• PROBLEM REQUIREMENTS:
Retype all of the data shown below, keeping every character the same.

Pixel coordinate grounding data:
_ _ _ _ _

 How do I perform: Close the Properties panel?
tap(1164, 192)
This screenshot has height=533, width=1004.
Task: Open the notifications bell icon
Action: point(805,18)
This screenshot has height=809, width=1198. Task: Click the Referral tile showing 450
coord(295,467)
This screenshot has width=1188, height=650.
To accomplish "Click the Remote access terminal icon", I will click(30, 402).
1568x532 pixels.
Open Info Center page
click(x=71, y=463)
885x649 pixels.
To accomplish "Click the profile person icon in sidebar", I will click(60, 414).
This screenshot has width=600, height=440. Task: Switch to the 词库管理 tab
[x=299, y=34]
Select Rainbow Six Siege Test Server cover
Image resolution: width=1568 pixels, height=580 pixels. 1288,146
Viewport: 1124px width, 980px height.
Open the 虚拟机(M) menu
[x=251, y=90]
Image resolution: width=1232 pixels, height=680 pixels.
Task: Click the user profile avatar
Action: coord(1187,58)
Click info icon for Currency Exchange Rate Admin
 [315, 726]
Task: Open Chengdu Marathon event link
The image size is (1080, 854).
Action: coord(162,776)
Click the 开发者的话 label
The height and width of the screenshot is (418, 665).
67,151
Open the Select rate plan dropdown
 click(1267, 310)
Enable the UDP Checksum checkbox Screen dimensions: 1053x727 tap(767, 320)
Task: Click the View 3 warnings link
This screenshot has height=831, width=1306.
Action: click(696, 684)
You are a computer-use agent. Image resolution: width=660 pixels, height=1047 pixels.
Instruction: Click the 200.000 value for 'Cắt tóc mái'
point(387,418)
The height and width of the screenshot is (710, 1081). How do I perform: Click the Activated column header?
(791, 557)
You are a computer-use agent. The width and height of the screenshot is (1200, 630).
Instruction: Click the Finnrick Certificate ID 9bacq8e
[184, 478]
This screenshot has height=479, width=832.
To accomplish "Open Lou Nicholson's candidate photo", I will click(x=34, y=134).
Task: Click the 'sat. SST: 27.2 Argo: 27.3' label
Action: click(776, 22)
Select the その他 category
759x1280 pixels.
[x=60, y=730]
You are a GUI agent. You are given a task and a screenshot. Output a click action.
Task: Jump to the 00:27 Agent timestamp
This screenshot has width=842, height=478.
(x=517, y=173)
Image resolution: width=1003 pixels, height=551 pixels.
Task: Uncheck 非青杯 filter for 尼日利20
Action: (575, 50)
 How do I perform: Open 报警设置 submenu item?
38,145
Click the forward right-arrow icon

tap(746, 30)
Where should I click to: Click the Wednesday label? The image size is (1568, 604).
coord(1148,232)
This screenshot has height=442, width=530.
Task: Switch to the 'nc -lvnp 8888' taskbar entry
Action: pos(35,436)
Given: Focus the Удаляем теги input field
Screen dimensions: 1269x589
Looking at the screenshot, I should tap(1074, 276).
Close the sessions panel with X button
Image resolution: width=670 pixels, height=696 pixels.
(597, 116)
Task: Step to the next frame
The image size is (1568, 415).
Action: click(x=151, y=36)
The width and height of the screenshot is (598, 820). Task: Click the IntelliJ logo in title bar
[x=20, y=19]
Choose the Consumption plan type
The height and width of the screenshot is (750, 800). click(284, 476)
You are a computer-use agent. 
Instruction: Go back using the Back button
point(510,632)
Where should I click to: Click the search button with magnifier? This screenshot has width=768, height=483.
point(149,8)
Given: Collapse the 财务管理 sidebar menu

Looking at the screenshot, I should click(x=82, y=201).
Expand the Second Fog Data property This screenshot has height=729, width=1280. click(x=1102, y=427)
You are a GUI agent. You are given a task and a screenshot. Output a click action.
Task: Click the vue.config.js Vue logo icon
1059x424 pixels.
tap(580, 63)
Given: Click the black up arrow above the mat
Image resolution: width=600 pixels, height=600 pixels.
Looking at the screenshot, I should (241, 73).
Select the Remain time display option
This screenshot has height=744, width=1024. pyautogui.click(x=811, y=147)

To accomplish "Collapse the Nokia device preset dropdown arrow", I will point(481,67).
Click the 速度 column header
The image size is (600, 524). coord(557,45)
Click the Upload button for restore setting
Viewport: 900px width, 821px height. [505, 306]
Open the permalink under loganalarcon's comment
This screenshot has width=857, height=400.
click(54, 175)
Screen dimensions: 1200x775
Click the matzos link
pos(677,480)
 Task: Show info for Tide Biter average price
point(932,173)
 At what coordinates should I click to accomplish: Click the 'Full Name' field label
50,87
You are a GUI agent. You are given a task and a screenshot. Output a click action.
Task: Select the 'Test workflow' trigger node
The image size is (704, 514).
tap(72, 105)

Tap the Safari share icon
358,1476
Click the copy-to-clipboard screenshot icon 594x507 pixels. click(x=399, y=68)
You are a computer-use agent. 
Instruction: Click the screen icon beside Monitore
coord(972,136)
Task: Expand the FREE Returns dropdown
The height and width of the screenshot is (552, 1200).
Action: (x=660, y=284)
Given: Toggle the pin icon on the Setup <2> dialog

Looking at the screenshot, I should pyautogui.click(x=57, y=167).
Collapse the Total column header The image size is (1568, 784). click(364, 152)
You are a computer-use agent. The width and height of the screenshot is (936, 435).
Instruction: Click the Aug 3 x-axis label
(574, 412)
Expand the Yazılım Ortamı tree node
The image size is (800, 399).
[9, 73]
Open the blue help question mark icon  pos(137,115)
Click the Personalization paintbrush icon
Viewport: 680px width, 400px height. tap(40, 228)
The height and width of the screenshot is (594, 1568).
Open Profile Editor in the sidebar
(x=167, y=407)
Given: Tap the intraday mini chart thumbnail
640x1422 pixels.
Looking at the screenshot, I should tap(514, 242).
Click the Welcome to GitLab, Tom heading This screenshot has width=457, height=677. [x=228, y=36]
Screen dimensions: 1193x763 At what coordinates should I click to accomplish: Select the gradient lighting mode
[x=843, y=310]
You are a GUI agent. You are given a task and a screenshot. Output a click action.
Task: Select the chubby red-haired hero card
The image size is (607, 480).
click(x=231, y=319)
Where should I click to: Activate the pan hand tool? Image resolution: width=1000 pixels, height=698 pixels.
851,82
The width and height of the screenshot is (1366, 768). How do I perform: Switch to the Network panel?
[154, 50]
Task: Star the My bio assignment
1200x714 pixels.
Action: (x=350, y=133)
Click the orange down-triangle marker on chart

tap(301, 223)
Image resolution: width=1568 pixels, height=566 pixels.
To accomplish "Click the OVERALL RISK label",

_ _ _ _ _

• OUTPUT OF THE EXERCISE:
 How do I perform: Close the Properties panel?
tap(1164, 192)
This screenshot has height=533, width=1004.
Task: Open the notifications bell icon
Action: point(805,18)
This screenshot has height=809, width=1198. Task: Click the Referral tile showing 450
coord(295,467)
This screenshot has width=1188, height=650.
To accomplish "Click the Remote access terminal icon", I will click(30, 402).
1568x532 pixels.
Open Info Center page
click(x=71, y=463)
885x649 pixels.
To accomplish "Click the profile person icon in sidebar", I will click(60, 414).
This screenshot has width=600, height=440. Task: Switch to the 词库管理 tab
[x=299, y=34]
Select Rainbow Six Siege Test Server cover
Image resolution: width=1568 pixels, height=580 pixels. 1288,146
Viewport: 1124px width, 980px height.
Open the 虚拟机(M) menu
[x=251, y=90]
Image resolution: width=1232 pixels, height=680 pixels.
Task: Click the user profile avatar
Action: coord(1187,58)
Click info icon for Currency Exchange Rate Admin
 [315, 726]
Task: Open Chengdu Marathon event link
The image size is (1080, 854).
Action: coord(162,776)
Click the 开发者的话 label
The height and width of the screenshot is (418, 665).
67,151
Open the Select rate plan dropdown
 click(1267, 310)
Enable the UDP Checksum checkbox Screen dimensions: 1053x727 tap(767, 320)
Task: Click the View 3 warnings link
This screenshot has height=831, width=1306.
Action: click(696, 684)
You are a computer-use agent. Image resolution: width=660 pixels, height=1047 pixels.
Instruction: Click the 200.000 value for 'Cắt tóc mái'
point(387,418)
The height and width of the screenshot is (710, 1081). How do I perform: Click the Activated column header?
(791, 557)
You are a computer-use agent. The width and height of the screenshot is (1200, 630).
Instruction: Click the Finnrick Certificate ID 9bacq8e
[184, 478]
This screenshot has height=479, width=832.
To accomplish "Open Lou Nicholson's candidate photo", I will click(x=34, y=134).
Task: Click the 'sat. SST: 27.2 Argo: 27.3' label
Action: click(776, 22)
Select the その他 category
759x1280 pixels.
[x=60, y=730]
You are a GUI agent. You are given a task and a screenshot. Output a click action.
Task: Jump to the 00:27 Agent timestamp
This screenshot has width=842, height=478.
(x=517, y=173)
Image resolution: width=1003 pixels, height=551 pixels.
Task: Uncheck 非青杯 filter for 尼日利20
Action: (575, 50)
 How do I perform: Open 报警设置 submenu item?
38,145
Click the forward right-arrow icon

tap(746, 30)
Where should I click to: Click the Wednesday label? The image size is (1568, 604).
coord(1148,232)
This screenshot has height=442, width=530.
Task: Switch to the 'nc -lvnp 8888' taskbar entry
Action: pos(35,436)
Given: Focus the Удаляем теги input field
Screen dimensions: 1269x589
Looking at the screenshot, I should tap(1074, 276).
Close the sessions panel with X button
Image resolution: width=670 pixels, height=696 pixels.
(597, 116)
Task: Step to the next frame
The image size is (1568, 415).
Action: click(x=151, y=36)
The width and height of the screenshot is (598, 820). Task: Click the IntelliJ logo in title bar
[x=20, y=19]
Choose the Consumption plan type
The height and width of the screenshot is (750, 800). click(284, 476)
You are a computer-use agent. 
Instruction: Go back using the Back button
point(510,632)
Where should I click to: Click the search button with magnifier? This screenshot has width=768, height=483.
point(149,8)
Given: Collapse the 财务管理 sidebar menu

Looking at the screenshot, I should click(x=82, y=201).
Expand the Second Fog Data property This screenshot has height=729, width=1280. click(x=1102, y=427)
You are a GUI agent. You are given a task and a screenshot. Output a click action.
Task: Click the vue.config.js Vue logo icon
1059x424 pixels.
tap(580, 63)
Given: Click the black up arrow above the mat
Image resolution: width=600 pixels, height=600 pixels.
Looking at the screenshot, I should (241, 73).
Select the Remain time display option
This screenshot has height=744, width=1024. pyautogui.click(x=811, y=147)

To accomplish "Collapse the Nokia device preset dropdown arrow", I will point(481,67).
Click the 速度 column header
The image size is (600, 524). coord(557,45)
Click the Upload button for restore setting
Viewport: 900px width, 821px height. [505, 306]
Open the permalink under loganalarcon's comment
This screenshot has width=857, height=400.
click(54, 175)
Screen dimensions: 1200x775
Click the matzos link
pos(677,480)
 Task: Show info for Tide Biter average price
point(932,173)
 At what coordinates should I click to accomplish: Click the 'Full Name' field label
50,87
You are a GUI agent. You are given a task and a screenshot. Output a click action.
Task: Select the 'Test workflow' trigger node
The image size is (704, 514).
tap(72, 105)

Tap the Safari share icon
358,1476
Click the copy-to-clipboard screenshot icon 594x507 pixels. click(x=399, y=68)
You are a computer-use agent. 
Instruction: Click the screen icon beside Monitore
coord(972,136)
Task: Expand the FREE Returns dropdown
The height and width of the screenshot is (552, 1200).
Action: (x=660, y=284)
Given: Toggle the pin icon on the Setup <2> dialog

Looking at the screenshot, I should pyautogui.click(x=57, y=167).
Collapse the Total column header The image size is (1568, 784). click(364, 152)
You are a computer-use agent. The width and height of the screenshot is (936, 435).
Instruction: Click the Aug 3 x-axis label
(574, 412)
Expand the Yazılım Ortamı tree node
The image size is (800, 399).
[9, 73]
Open the blue help question mark icon  pos(137,115)
Click the Personalization paintbrush icon
Viewport: 680px width, 400px height. tap(40, 228)
The height and width of the screenshot is (594, 1568).
Open Profile Editor in the sidebar
(x=167, y=407)
Given: Tap the intraday mini chart thumbnail
640x1422 pixels.
Looking at the screenshot, I should tap(514, 242).
Click the Welcome to GitLab, Tom heading This screenshot has width=457, height=677. [x=228, y=36]
Screen dimensions: 1193x763 At what coordinates should I click to accomplish: Select the gradient lighting mode
[x=843, y=310]
You are a GUI agent. You are given a task and a screenshot. Output a click action.
Task: Select the chubby red-haired hero card
The image size is (607, 480).
click(x=231, y=319)
Where should I click to: Activate the pan hand tool? Image resolution: width=1000 pixels, height=698 pixels.
851,82
The width and height of the screenshot is (1366, 768). How do I perform: Switch to the Network panel?
[154, 50]
Task: Star the My bio assignment
1200x714 pixels.
Action: (x=350, y=133)
Click the orange down-triangle marker on chart

tap(301, 223)
Image resolution: width=1568 pixels, height=566 pixels.
To accomplish "Click the OVERALL RISK label",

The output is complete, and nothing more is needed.